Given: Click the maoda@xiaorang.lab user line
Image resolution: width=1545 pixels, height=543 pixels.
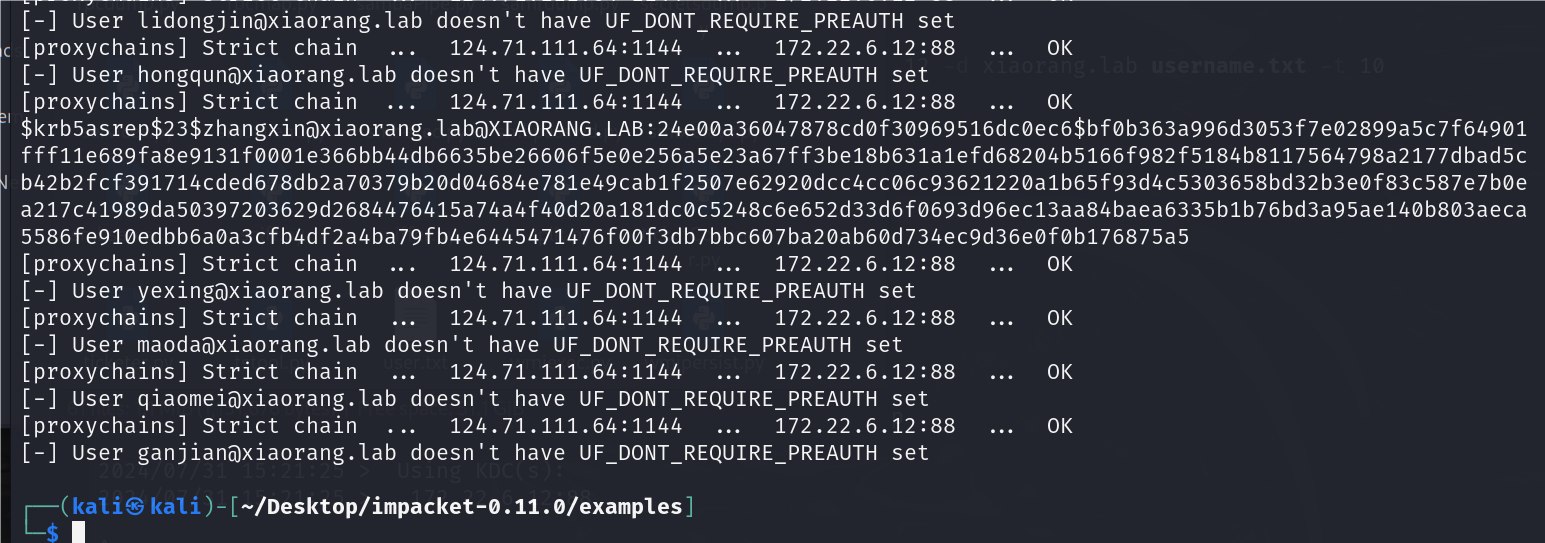Looking at the screenshot, I should coord(461,345).
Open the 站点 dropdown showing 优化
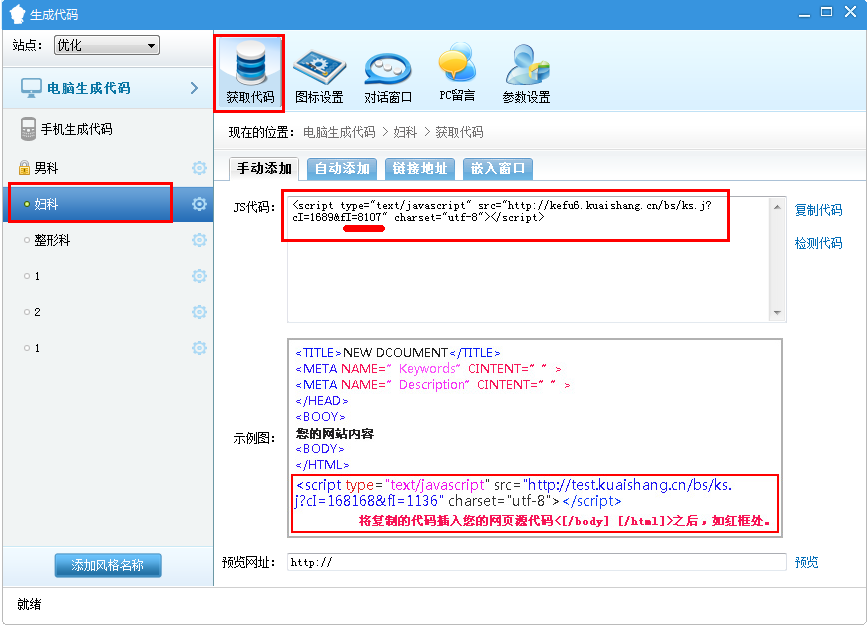Viewport: 867px width, 630px height. 106,45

********

• _Instructions to follow_:
Every record above should be duplicated precisely, with the images removed.

• _Answer box_:
Given: Click the maoda@xiaorang.lab user line
Image resolution: width=1545 pixels, height=543 pixels.
Looking at the screenshot, I should coord(461,345).
Open the 站点 dropdown showing 优化
Viewport: 867px width, 630px height. 106,45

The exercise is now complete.